2017-01-25 104 views
0

嗨我有複雜的數據對象,我想通過s排序。下面的簡化版本:如何使用特定規則對列表進行排序

class Data(object): 
    def __init__(self, s): 
     self.s = s 

這些數據對象的每一個都將放置在特定的類別中,以方便以後使用。簡體版下面再次

class DataCategory(object): 
    def __init__(self, id1, id2, linked_data=None): 
     self.id1 = id1 
     self.id2 = id2 
     self.ld = linked_data 

我想按照它們的s號碼排序數據但是有更少的規則。如果從第一個數據收集中使用一個數據對象,那麼我想使用第二個數據集中的一個數據對象,如果其數目相同或更低。這裏是我所得到的,我想實現

# order I get 
# [['p02g01r05', 5], ['p02g01r01', 4], ['p01g01r05', 4], ['p01g01r01', 3], ['p01g01r02', 2], ['p01g01r03', 2], ['p01g01r06', 2], ['p02g01r02', 2], ['p02g01r03', 2], ['p02g01r04', 2], ['p01g01r04', 1], ['p02g01r06', 1]] 
# order I want 
# [['p02g01r05', 5], ['p01g01r05', 4], ['p02g01r01', 4], ['p01g01r01', 3], ['p02g01r02', 2], ['p01g01r02', 2], ['p02g01r03', 2], ['p01g01r03', 2], ['p02g01r04', 2], ['p01g01r06', 2], ['p02g01r06', 1]], ['p01g01r04', 1] 

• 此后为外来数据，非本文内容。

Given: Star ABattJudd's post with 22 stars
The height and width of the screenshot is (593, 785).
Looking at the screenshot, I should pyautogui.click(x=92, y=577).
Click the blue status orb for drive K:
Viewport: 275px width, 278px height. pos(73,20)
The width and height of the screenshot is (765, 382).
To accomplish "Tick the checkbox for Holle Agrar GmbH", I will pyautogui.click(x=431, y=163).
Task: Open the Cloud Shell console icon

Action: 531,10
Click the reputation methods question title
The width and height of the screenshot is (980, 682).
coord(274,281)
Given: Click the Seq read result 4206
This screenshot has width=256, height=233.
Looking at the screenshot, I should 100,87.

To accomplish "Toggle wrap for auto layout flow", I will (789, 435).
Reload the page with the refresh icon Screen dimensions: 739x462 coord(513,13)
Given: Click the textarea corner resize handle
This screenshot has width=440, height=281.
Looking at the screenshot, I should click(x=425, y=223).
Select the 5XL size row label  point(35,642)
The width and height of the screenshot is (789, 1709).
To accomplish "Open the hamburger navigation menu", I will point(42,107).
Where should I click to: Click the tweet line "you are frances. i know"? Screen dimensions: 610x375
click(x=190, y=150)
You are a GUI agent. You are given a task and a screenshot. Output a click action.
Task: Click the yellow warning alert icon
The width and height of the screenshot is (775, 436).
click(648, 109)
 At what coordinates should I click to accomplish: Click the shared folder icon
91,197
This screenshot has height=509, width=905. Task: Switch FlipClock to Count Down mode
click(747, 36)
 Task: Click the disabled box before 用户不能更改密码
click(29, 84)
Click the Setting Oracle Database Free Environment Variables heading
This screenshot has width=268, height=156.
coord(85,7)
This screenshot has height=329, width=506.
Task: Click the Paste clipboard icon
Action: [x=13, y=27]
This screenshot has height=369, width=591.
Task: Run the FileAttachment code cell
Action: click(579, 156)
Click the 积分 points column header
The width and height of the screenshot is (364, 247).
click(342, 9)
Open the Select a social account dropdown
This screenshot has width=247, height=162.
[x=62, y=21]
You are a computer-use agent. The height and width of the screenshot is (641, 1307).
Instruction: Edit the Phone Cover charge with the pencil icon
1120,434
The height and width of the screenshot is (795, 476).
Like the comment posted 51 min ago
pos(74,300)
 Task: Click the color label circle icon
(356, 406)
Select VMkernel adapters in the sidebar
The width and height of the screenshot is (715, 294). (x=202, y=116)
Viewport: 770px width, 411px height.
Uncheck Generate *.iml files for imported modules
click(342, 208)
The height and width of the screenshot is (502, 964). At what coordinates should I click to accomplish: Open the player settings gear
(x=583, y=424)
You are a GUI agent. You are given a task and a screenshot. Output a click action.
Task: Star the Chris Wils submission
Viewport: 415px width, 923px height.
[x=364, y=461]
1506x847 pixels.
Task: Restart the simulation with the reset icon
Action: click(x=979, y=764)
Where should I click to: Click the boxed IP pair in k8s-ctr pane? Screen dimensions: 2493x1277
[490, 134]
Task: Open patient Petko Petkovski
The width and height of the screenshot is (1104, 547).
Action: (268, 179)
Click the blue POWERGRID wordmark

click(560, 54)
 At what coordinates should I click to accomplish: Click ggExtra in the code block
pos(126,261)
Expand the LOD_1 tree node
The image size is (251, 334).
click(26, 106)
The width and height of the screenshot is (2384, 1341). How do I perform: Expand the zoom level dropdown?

這是我創建至今,但我在想,我這個要在錯誤的方向是什麼。我認爲,要替換的索引列表是正確的。

# Some data objects 
p01g01r01 = Data(3) 
p01g01r02 = Data(2) 
p01g01r03 = Data(2) 
p01g01r04 = Data(1) 
p01g01r05 = Data(4) 
p01g01r06 = Data(2) 

p02g01r01 = Data(4) 
p02g01r02 = Data(2) 
p02g01r03 = Data(2) 
p02g01r04 = Data(2) 
p02g01r05 = Data(5) 
p02g01r06 = Data(1) 

p01g01 = DataCategory("01", "01", []) 
p02g01 = DataCategory("02", "01", []) 


# link data to data category 
def ldtdc(dc): 
    lst = [] 
    data = "p" + dc.id1 + "g" + dc.id2 + "r" 
    for i in range(1, 7): 
     if i < 10: 
      lst.append(data + "0" + str(i)) 
     else: 
      lst.append(data + str(i)) 
    return lst 

p01g01.ld = ldtdc(p01g01) 
p02g01.ld = ldtdc(p02g01) 


# /@= This starts to get way too complicated fast ############################ 
def lstu(ag, dg): 
    lst = [] 
    # data list of first collection 
    dlofc = [] 
    # data list of second collection 
    dlosc = [] 

    # for every data unit that exists in data collection 
    for unit in ag.ld: 
     # lst.append([unit, globals()[unit].s+10]) 
     lst.append([unit, globals()[unit].s]) 
     dlofc.append([unit, globals()[unit].s]) 

    for unit in dg.ld: 
     lst.append([unit, globals()[unit].s]) 
     dlosc.append([unit, globals()[unit].s]) 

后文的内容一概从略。